取り組む課題
a - 次の(i)〜(iii)が法話の内容と合っているか、それぞれ「はい」か「いいえ」で答え、決め手となる法話の言葉をそのまま引用してください。
(i) 日蓮大聖人の佛教は、観念と現実が一致する教えだとされている。
(ii) 日蓮佛教の成佛とは、悟りを開いて佛になることだとされている。
(iii) 御本佛、御本尊から守護を頂くことが成佛だとされている。
b - 法話の見出しには、令和何年何月のものと書かれていますか。
c - 成佛についての法話を、最後の文のあとから書き継いでください。

読む文章
--------------------

令和7年の法話 今月の法話

今月の法話(令和7年7月)


かなら不実ふじつなりとも、智慧ちえはをろかなりとも、
不浄ふじょうなりとも、戒徳かいとくそなへずとも、
南無妙法蓮華経なむみょうほうれんげきょうもうさばかなら守護しゅごたまふべし。

『祈祷鈔』文永九年。聖祖五十一歳(七三一頁)

しゆ 


 日蓮大聖人の佛教は「事の一念三千」です。観念と現実が一致する、現実に成佛する教えであるということです。
 では、現実に成佛するとはどういうことでしょうか。日蓮佛教の成佛は、悟りを開いて佛になるのでも、三十二相(さんじゆうにそう)八十種好(はちじつしゆごう)を具するわけでもありません。
 御本佛、御本尊から守護を頂く、これが成佛ということです。

--------------------

データ抜粋
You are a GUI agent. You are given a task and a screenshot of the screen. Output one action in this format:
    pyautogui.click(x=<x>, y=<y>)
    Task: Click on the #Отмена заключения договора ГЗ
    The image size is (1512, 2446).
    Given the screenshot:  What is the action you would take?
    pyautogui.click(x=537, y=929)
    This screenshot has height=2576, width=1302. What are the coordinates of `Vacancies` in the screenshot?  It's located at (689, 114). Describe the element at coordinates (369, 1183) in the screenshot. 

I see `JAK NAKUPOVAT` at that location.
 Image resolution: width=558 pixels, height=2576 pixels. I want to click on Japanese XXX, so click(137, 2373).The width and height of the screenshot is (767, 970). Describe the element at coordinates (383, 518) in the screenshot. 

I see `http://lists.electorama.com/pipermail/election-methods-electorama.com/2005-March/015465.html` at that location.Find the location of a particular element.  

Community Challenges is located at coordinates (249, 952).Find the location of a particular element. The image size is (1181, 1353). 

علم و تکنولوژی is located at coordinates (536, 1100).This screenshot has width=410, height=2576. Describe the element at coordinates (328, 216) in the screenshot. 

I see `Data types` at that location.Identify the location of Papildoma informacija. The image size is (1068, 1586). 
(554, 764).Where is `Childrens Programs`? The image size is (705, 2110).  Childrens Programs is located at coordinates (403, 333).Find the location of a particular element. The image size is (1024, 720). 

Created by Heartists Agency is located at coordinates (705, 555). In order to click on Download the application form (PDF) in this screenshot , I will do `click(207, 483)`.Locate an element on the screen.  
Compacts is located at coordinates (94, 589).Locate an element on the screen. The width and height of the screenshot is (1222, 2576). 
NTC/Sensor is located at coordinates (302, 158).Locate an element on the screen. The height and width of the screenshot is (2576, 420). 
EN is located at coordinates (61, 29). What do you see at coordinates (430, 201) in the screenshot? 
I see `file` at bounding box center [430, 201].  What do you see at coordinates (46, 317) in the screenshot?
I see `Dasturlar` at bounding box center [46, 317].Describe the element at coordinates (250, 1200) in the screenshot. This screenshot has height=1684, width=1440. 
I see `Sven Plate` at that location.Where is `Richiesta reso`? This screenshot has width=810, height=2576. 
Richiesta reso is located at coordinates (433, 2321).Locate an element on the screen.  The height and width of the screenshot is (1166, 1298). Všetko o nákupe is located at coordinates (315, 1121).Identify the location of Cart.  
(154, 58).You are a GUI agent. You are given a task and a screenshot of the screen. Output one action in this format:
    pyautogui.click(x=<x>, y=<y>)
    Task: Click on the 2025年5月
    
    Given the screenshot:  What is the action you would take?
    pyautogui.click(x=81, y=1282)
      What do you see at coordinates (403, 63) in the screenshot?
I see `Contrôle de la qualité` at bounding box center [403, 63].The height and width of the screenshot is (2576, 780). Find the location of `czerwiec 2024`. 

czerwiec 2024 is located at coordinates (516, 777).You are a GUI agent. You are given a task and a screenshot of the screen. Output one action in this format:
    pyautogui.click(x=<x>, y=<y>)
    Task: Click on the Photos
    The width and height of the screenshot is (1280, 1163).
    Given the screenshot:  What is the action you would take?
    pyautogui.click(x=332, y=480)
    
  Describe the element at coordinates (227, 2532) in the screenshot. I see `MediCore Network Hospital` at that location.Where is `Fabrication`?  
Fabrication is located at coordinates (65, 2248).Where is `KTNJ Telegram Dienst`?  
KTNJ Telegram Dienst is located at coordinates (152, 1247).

--------------------

解答
a -
(i) はい 「観念と現実が一致する、現実に成佛する教えであるということです。」
(ii) いいえ 「日蓮佛教の成佛は、悟りを開いて佛になるのでも、三十二相(さんじゆうにそう)八十種好(はちじつしゆごう)を具するわけでもありません。」
(iii) はい 「御本佛、御本尊から守護を頂く、これが成佛ということです。」

b - 令和7年7月です。

c -
 大曼陀羅御本尊、寿量御本佛に守護されて、この世の様々な苦難から逃れる。それが成佛です。
 佛とは、この世の苦から解脱した存在です。したがって、苦を減らすことは佛に近づくことであり、苦から逃れることは佛としての一分を具現することなのです。
 お題目の御守護は絶対です。無条件です。「たとえ不実であったとしても、智慧はおろかであっても、不浄の身であったとしても、戒徳は備えていなくても、南無妙法蓮華経と唱えるならば、必ず守護される」のです。
 南無妙法蓮華経と唱えさえすれば必ず守護されるという、この無条件の守護こそが、寿量御本佛の大慈大悲の現れです。それが有り体の事実であり、紛う方なき現実です。
 自力を条件にして、これこれをしたから守護を得る、とか、あの修行をすれば守護される、というのではありません。
 ただお題目を唱える、というそのことだけで、守護されるという結果が顕れる。日蓮大聖人はそう仰っているのです。
 守護に自力は必要ありません。たとえ無知蒙昧の人であろうとも、神秘の守護を頂き、その不可思議によって人生の苦から解脱します。博学多聞の人が、修行をして、覚りを得るのと、同じ結果を得ることができます。これが、お題目の守護であり、日蓮佛教の真相です。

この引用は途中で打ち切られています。